1.Determine what your living room will be used for.

Some uses for living rooms include entertaining, family games, reading and television watching. If you plan to entertain frequently, determine how many guests you will have to ensure youhave enough seating and space. If you don’t plan to have guests often, the room can be more of a cozy retreat for family. Make sure there is room and furniture for the various activities that will take place in your living room.


2.Design for the space.

If the room is an awkward or unusual shape, very large or very small, traditional decorating ideas and furniture layout may not work in the room. Use smaller scale furniture pieces in a small room, even if you have to modify furniture or use unconventional pieces. Purchase larger, over sized pieces for a large room. Position pieces so that the room is uncluttered and easy to navigate.

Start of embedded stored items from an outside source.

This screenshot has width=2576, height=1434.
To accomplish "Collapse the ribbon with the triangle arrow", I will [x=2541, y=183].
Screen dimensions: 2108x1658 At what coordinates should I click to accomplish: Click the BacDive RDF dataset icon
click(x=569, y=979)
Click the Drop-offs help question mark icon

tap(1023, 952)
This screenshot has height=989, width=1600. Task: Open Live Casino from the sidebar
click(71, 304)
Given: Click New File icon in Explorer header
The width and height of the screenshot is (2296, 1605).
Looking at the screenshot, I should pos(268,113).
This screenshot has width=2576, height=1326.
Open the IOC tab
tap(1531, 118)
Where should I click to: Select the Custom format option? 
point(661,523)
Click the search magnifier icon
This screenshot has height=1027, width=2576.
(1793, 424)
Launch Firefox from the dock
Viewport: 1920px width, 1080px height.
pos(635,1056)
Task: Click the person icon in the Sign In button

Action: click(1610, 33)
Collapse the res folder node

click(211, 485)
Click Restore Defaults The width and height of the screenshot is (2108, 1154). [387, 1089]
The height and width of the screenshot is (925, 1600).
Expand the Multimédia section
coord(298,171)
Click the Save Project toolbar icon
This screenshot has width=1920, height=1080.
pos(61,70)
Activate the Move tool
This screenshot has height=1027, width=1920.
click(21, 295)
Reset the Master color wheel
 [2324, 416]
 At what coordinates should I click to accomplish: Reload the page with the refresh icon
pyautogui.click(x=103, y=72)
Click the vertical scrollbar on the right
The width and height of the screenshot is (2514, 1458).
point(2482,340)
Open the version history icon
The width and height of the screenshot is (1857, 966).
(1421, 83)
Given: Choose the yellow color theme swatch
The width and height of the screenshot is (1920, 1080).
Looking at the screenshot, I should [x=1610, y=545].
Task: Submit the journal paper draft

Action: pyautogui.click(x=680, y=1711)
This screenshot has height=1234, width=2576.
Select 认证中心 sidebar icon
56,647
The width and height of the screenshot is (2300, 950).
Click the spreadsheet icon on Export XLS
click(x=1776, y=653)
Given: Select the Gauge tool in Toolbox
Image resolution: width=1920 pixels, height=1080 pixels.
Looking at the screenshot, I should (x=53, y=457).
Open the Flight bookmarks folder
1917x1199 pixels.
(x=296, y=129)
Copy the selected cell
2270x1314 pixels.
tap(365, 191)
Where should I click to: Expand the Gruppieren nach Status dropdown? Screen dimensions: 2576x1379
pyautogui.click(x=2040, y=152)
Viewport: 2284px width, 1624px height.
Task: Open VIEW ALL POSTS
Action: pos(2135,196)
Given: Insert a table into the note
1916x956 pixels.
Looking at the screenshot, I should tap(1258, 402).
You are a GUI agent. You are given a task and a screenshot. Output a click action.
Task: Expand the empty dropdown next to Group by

3.Create conversation areas.

Sofas and chairs should be grouped together so that people can talk to each other easily. The room should be arranged so that people walk around, not through, conversation areas.


4.Find the room’s focal point.

In some rooms, this is an architectural feature like a window or fireplace. In rooms without built-in features, the focal point could be a large piece of furniture, art or wall hanging. If a television set ends up becoming the focal point of the room, consider housing it in an attractive armoire or cabinet, or using a mirror or art image onscreen when the television is not on. The room should be designed so that the focal point stands out and other items do not compete.


5.Decide on the formality of the room.

A very formal room calls for traditional furniture, antiques and high end, sleek surfaces. A more casual room can use simpler fabric and eclectic decorations.


6.Choose a theme or style.

Examples of styles include beach, modern, Asian and rustic as well as very specific themes like recreating a room from a specific time period. Choices in colors, fabrics, furniture and art are determined by the overall desired style.


7.Achieve symmetry in the room.

Use pairs of furniture and decorations for a cohesive, symmetric look. This includes chairs, lamps and art.


8.Make sure you like the decorating ideas.

There are certain “rules” that people follow when learning how to design a living room. While it’s necessary to stick to some guidelines to have a space that others will appreciate and that guests will be comfortable in, the room should also be appealing to the homeowner and members of the household.